Start

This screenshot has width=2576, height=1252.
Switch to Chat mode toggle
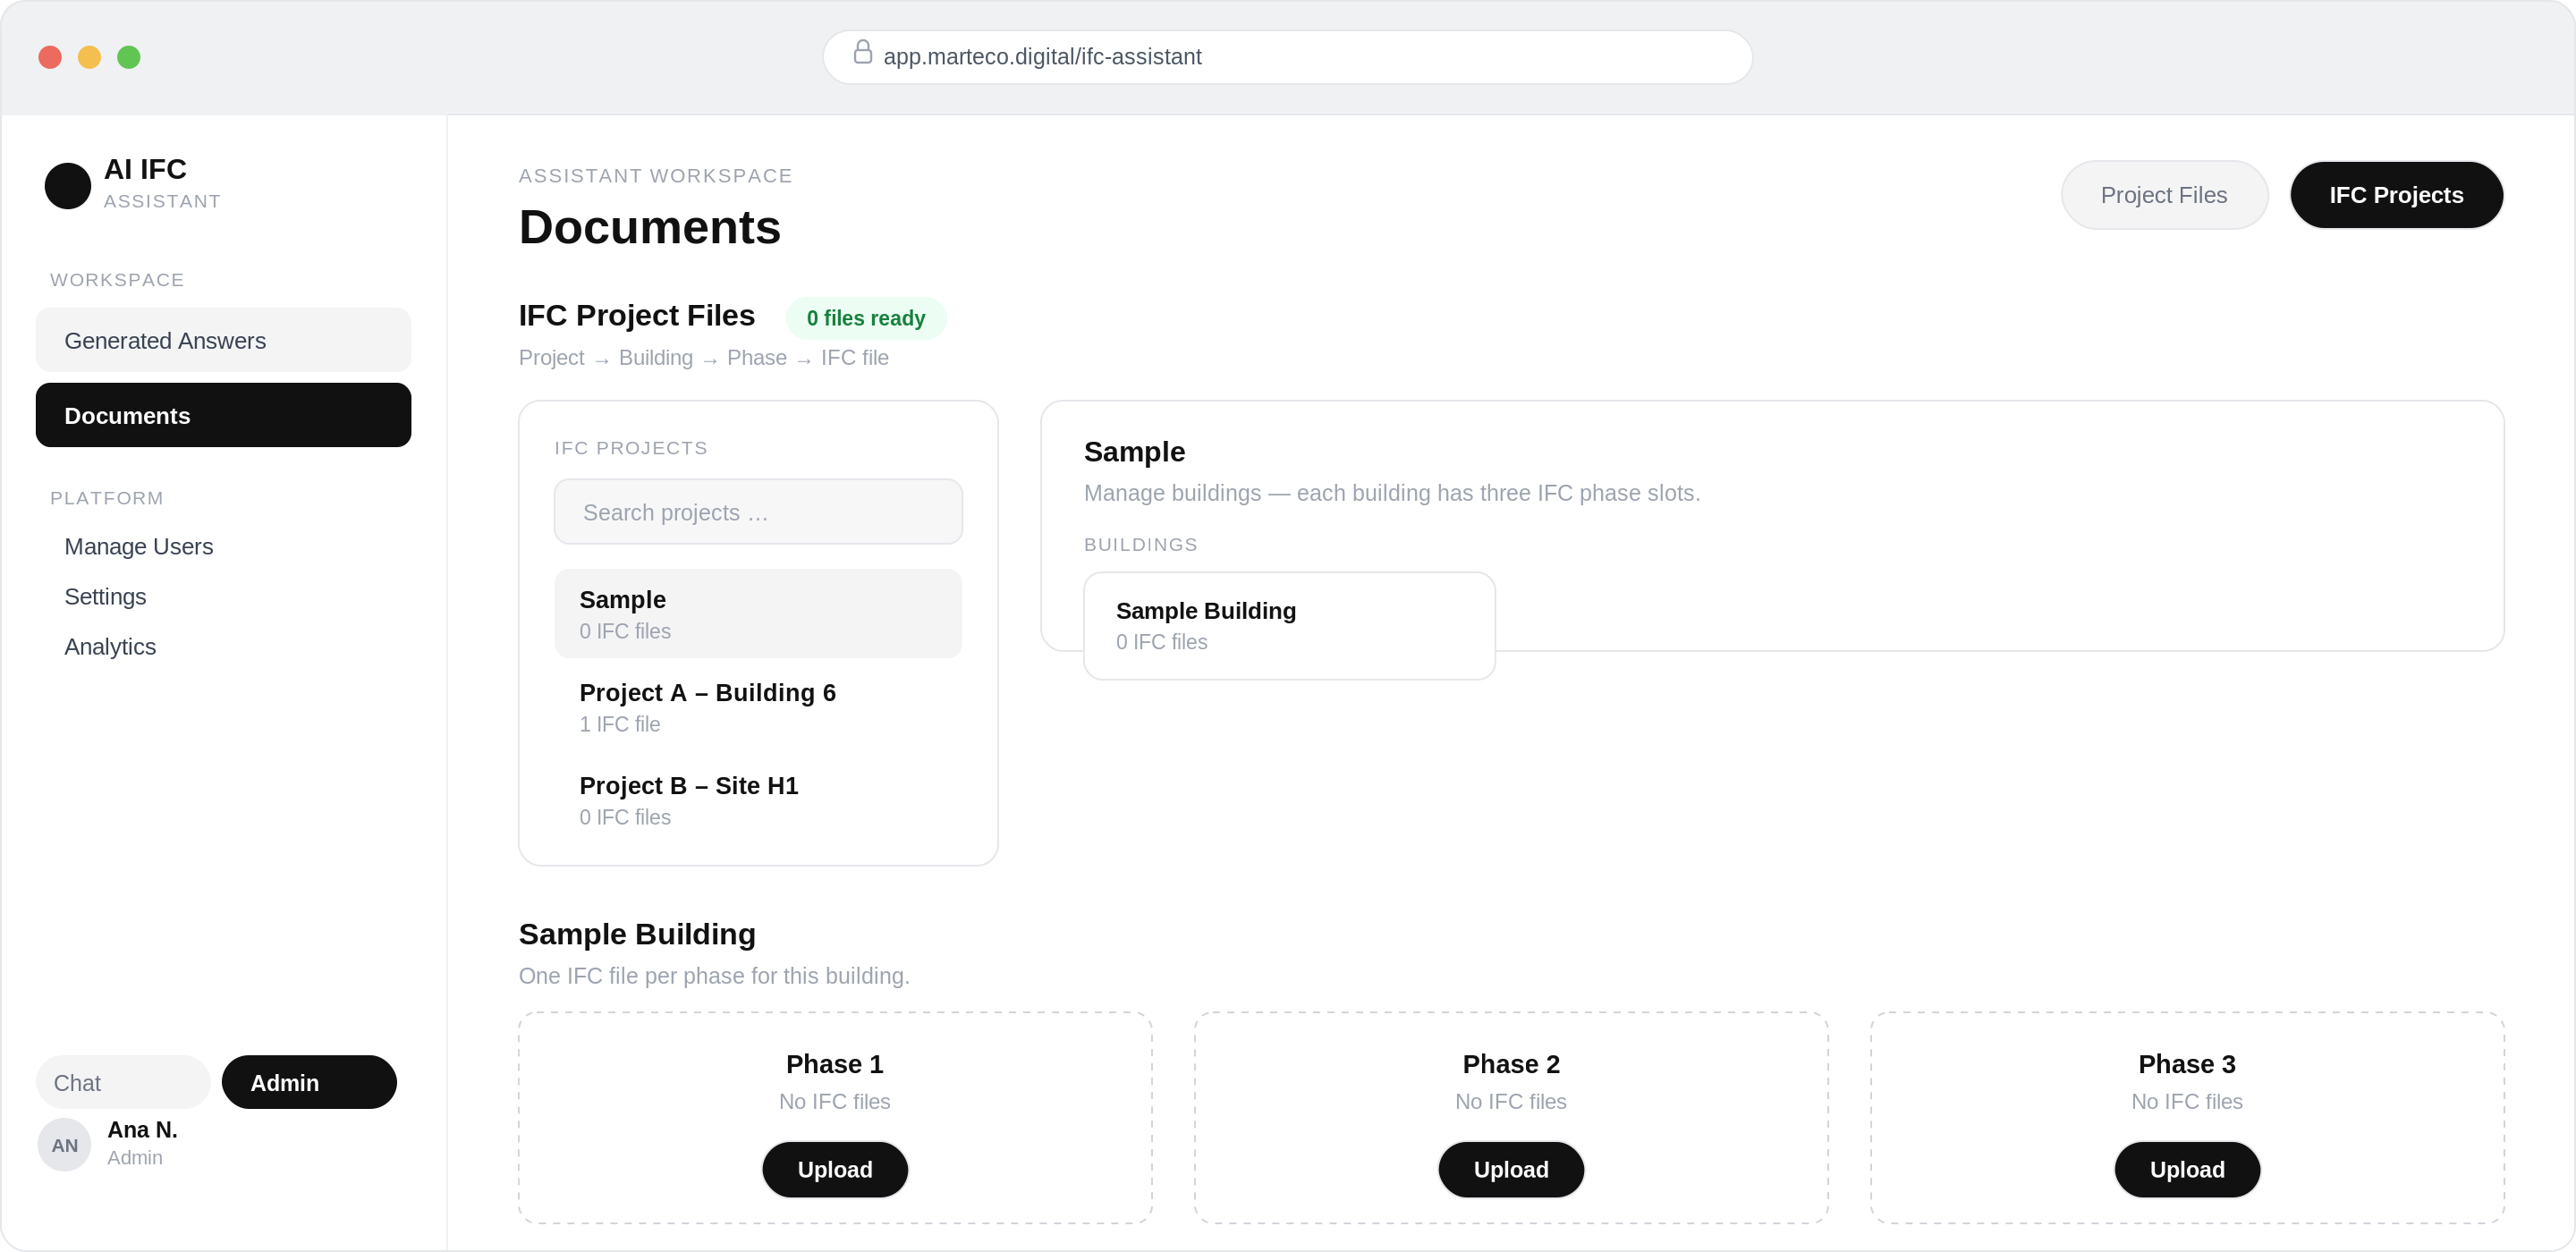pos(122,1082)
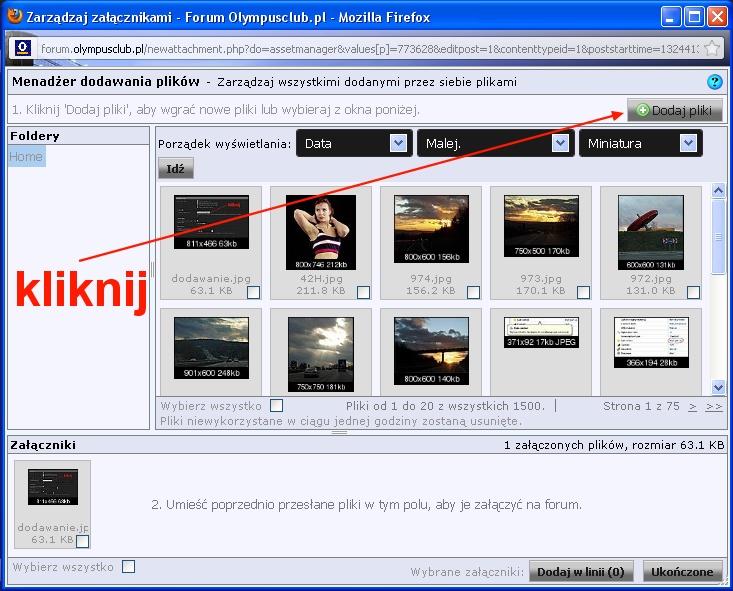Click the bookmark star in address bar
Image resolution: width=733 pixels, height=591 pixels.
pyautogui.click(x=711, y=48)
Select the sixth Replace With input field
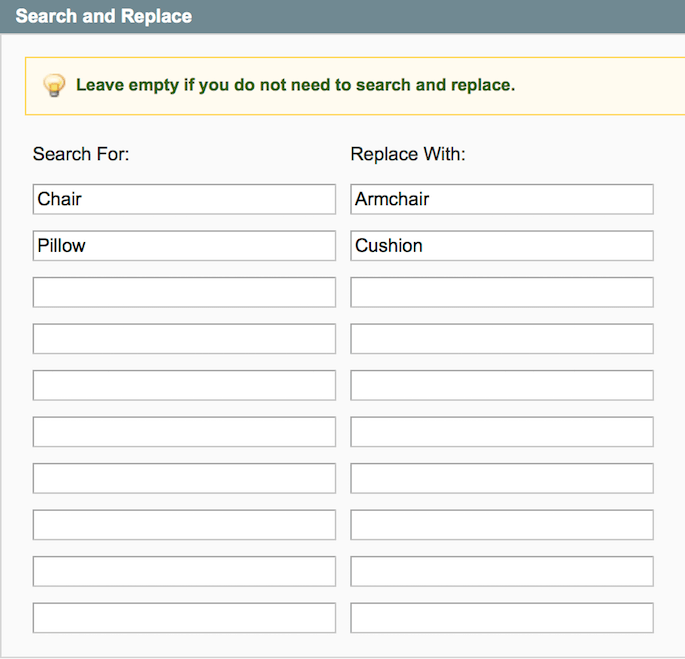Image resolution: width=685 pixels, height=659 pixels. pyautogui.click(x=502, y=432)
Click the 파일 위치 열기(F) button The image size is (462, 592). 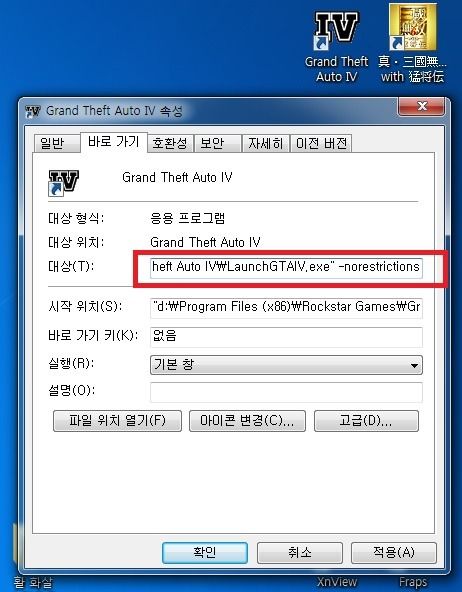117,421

End

Written problem: Reproduce the records, starting at the beginning and ending at the line that contains "pyautogui.click(x=711, y=48)", with both ends included. Leave the pictures out of your answer.

Worked answer:
This screenshot has width=2576, height=1252.
Switch to Chat mode toggle
pos(122,1082)
Click the bookmark star in address bar
Image resolution: width=733 pixels, height=591 pixels.
pyautogui.click(x=711, y=48)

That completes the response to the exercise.